Essa pressão é resultado do acirramento dos conflitos armados no Oriente Médio e dos impactos climáticos deixados pelo fenômeno El Niño. Para o consumidor final, a conta se traduz em gôndolas mais caras, mexendo no orçamento das famílias e no planejamento do comércio.
Guerra no Oriente Médio encarece os custos da lavoura
O principal canal de transmissão da crise internacional para o campo brasileiro é o mercado de insumos e combustíveis. Como o Brasil importa cerca de 85% dos fertilizantes que utiliza, qualquer instabilidade nas rotas marítimas globais eleva o preço do frete internacional e do seguro das cargas.
A produção de adubos nitrogenados depende diretamente de derivados de petróleo e gás, que são afetados pelo conflito. Com as tensões no Oriente Médio, o custo por hectare subiu.

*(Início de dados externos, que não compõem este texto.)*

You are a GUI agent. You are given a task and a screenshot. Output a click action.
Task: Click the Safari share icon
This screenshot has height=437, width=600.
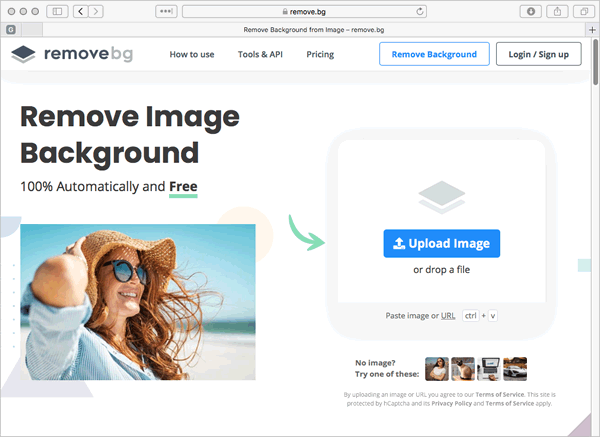point(556,11)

O segundo impacto direto está no preço do óleo diesel, que acompanha a volatilidade do barril de petróleo no mercado internacional. O combustível move os tratores na colheita e serve de base para o transporte rodoviário que escoa a produção até as torrefações e portos.
Impactos do El Niño prejudicam a qualidade dos grãos
Paralelamente ao cenário geopolítico, as lavouras lidam com o fator climático. O fenômeno El Niño alterou o padrão de chuvas e provocou temperaturas acima da média histórica nas regiões cafeeiras durante a florada e o enchimento dos grãos.
Embora a estimativa oficial da Companhia Nacional de Abastecimento (Conab) aponte para uma safra de 66,2 milhões de sacas em 2026, o calor reduziu o rendimento físico das plantas, gerando grãos menores em algumas localidades.
O café Arábica, com produção projetada em 48,7 milhões de sacas, teve lavouras em Minas Gerais e São Paulo castigadas pelo calor, o que reduziu o tamanho das cerejas e limitou o potencial de qualidade da bebida.
Por outro lado, o café Conilon ou Robusta, com previsão de 24,6 milhões de sacas no Espírito Santo e na Bahia, enfrentou estiagem. Para conter a seca, os cafeicultores acionaram os sistemas de irrigação artificial, o que elevou o consumo de energia elétrica e inflacionou os custos operacionais.
Oscilação de preços no mercado gera incertezas no setor
A combinação de incerteza climática e custos maiores gerou oscilação de preços para o café no mercado de commodities. O comportamento das cotações reflete a disputa entre a grande oferta projetada e o custo real para colocar esse café no mercado.
Em março, o café arábica registrou alta de 3%, seguida por um avanço de 2% em abril. Já o robusta apresentou queda de 9% em março, mas recuperou parte do terreno com uma alta de 2% em abril.
Essa oscilação nas cotações dificulta o planejamento de longo prazo das indústrias de torrefação. Como trabalham com margens estreitas para absorver a alta dos combustíveis e adubos, o repasse para o varejo ocorre de forma escalonada.
Preço do café muda hábitos e aperta orçamento familiar
O aumento do preço do café pesa no orçamento mensal, com impacto mais severo na população de baixa renda, onde os alimentos consomem uma parte maior dos ganhos.
Historicamente, quando o preço do pacote de café sobe no supermercado, o consumidor muda seus hábitos. Ele tende a migrar para marcas mais econômicas ou a reduzir as compras fora de casa.
O mercado varejista sente os reflexos de um cenário em que a instabilidade geopolítica global gera impactos diretos nas gôndolas e altera as despesas diárias dos trabalhadores.
Na outra ponta, os estabelecimentos comerciais de bairro operam com margens cada vez mais apertadas para manter a clientela. Padarias e cafeterias tentam segurar as vendas após o grão atingir um encarecimento expressivo que encarece a xícara tradicional e pressiona o setor de alimentação.